Data drawn from a collection
****************
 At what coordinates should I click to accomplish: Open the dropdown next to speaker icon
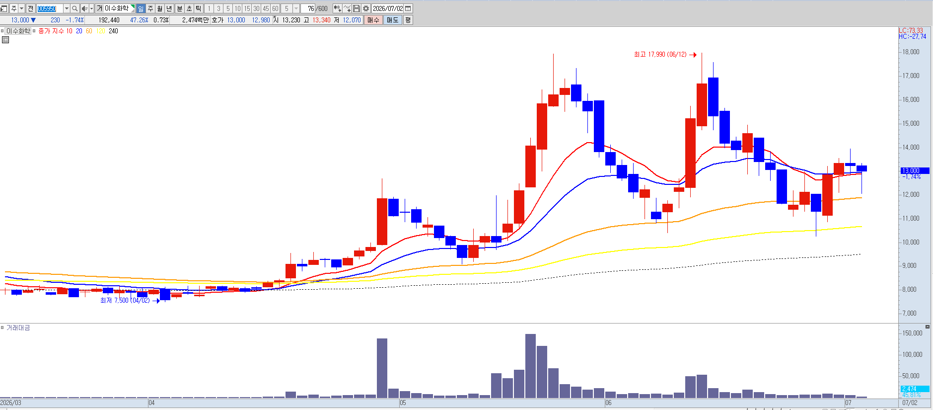click(x=91, y=8)
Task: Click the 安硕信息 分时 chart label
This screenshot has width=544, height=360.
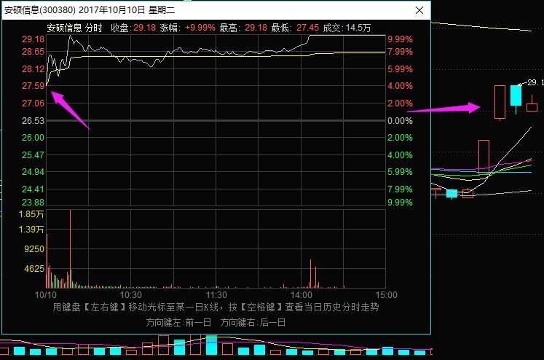Action: pos(74,28)
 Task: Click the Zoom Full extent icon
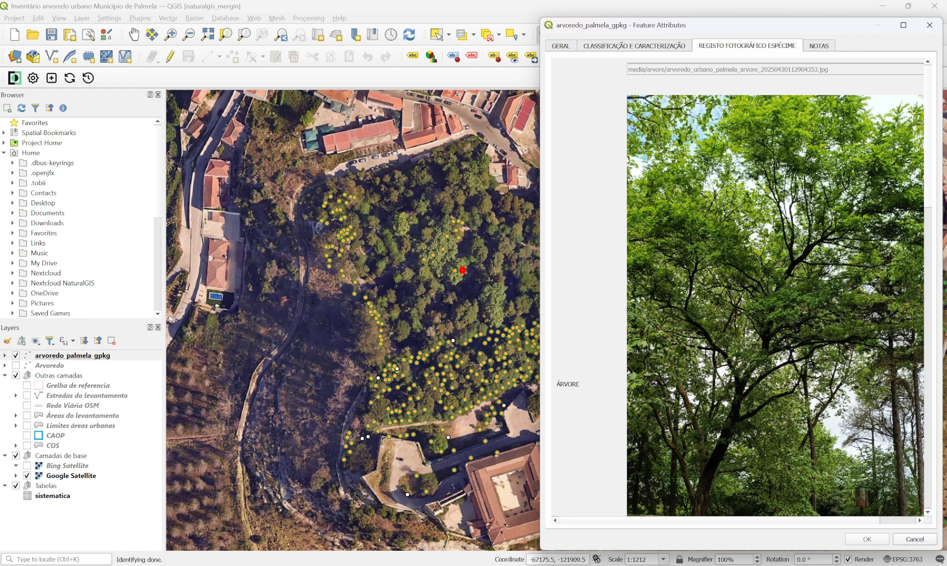(x=207, y=35)
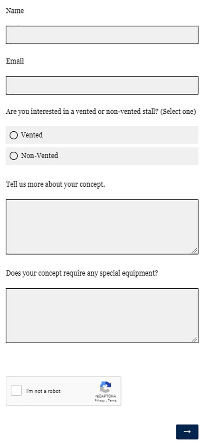This screenshot has height=444, width=203.
Task: Select the Vented radio button
Action: (13, 135)
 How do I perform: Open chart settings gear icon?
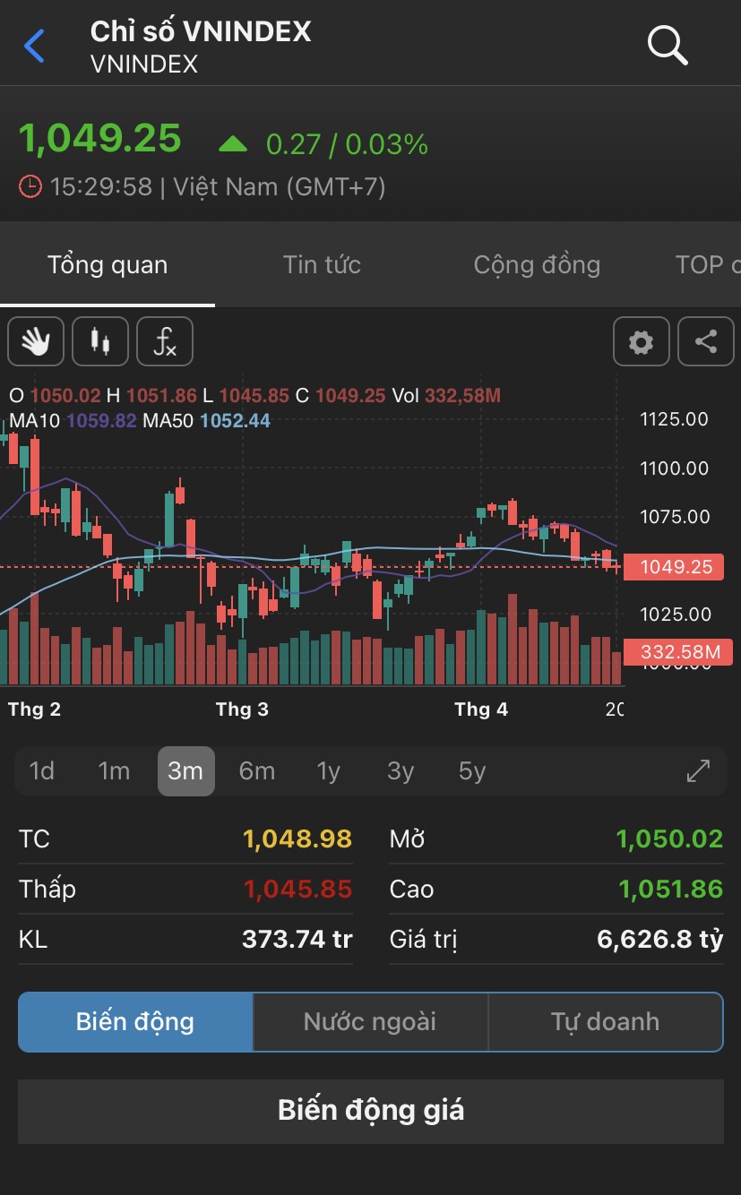[x=642, y=341]
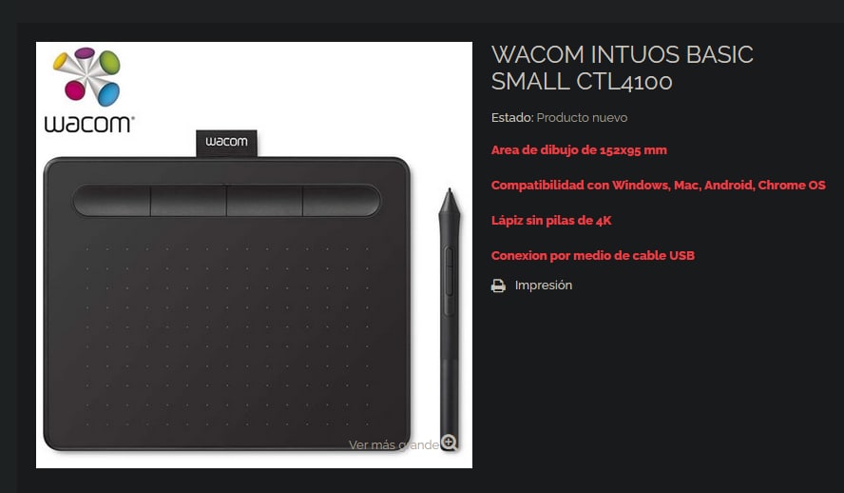Screen dimensions: 844x493
Task: Click the rightmost ExpressKey on the tablet
Action: tap(341, 201)
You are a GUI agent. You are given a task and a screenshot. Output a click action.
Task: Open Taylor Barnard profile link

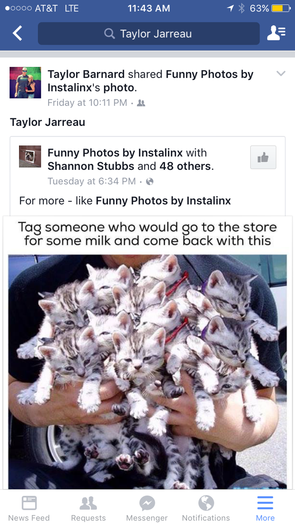tap(86, 74)
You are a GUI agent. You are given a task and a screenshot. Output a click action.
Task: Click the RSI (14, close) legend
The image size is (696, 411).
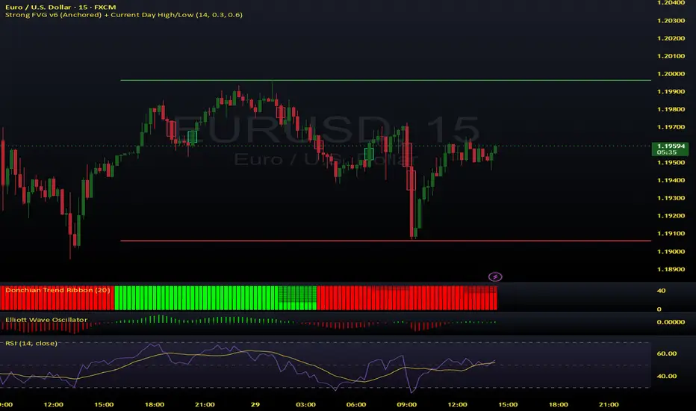point(31,343)
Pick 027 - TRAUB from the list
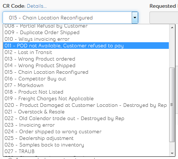 click(x=86, y=151)
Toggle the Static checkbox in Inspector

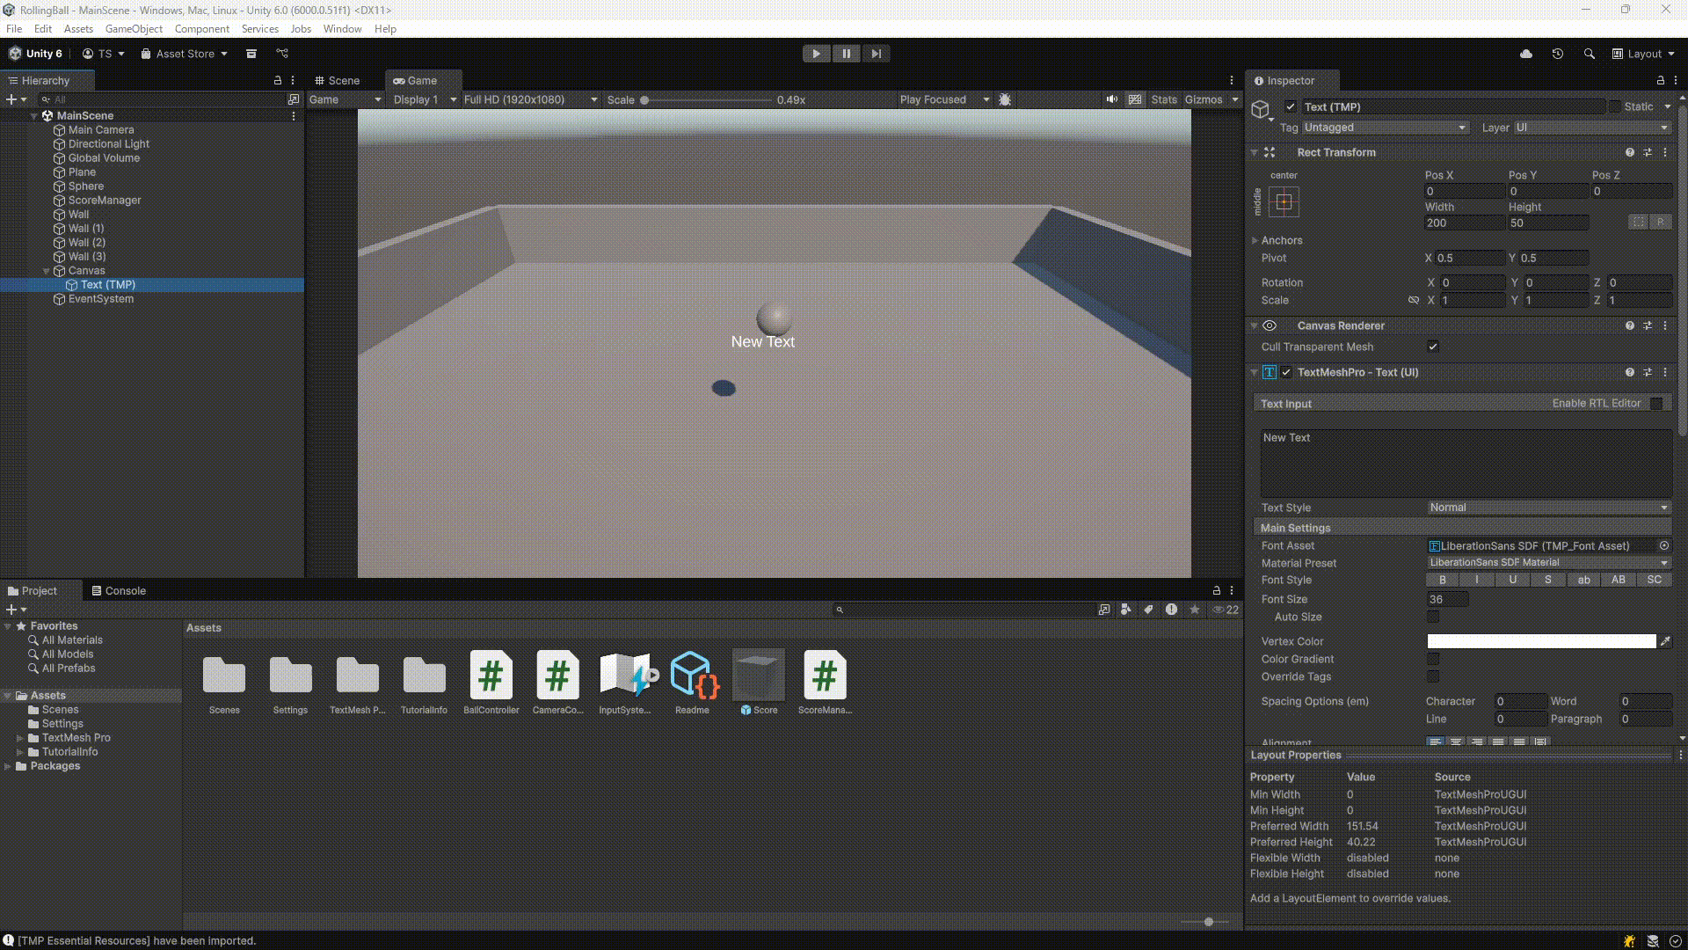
****************
# Set exercise
Rename "icon" to "symbol" throughout the records and write them out again with everything else unchanged. Leave out the pictures.

# Response below
 At what coordinates should I click to accomplish: Open the dropdown next to speaker symbol
click(x=91, y=8)
Task: Click the 安硕信息 分时 chart label
This screenshot has width=544, height=360.
Action: pos(74,28)
 Task: Click the Zoom Full extent symbol
(x=207, y=35)
This screenshot has height=444, width=203.
Task: Select the Vented radio button
Action: (13, 135)
 How do I perform: Open chart settings gear symbol?
[x=642, y=341]
Screen dimensions: 844x493
Task: Click the rightmost ExpressKey on the tablet
Action: tap(341, 201)
You are a GUI agent. You are given a task and a screenshot. Output a click action.
Task: Open Taylor Barnard profile link

tap(86, 74)
You are a GUI agent. You are given a task and a screenshot. Output a click action.
Task: Click the RSI (14, close) legend
The image size is (696, 411).
point(31,343)
Pick 027 - TRAUB from the list
 click(x=86, y=151)
Toggle the Static checkbox in Inspector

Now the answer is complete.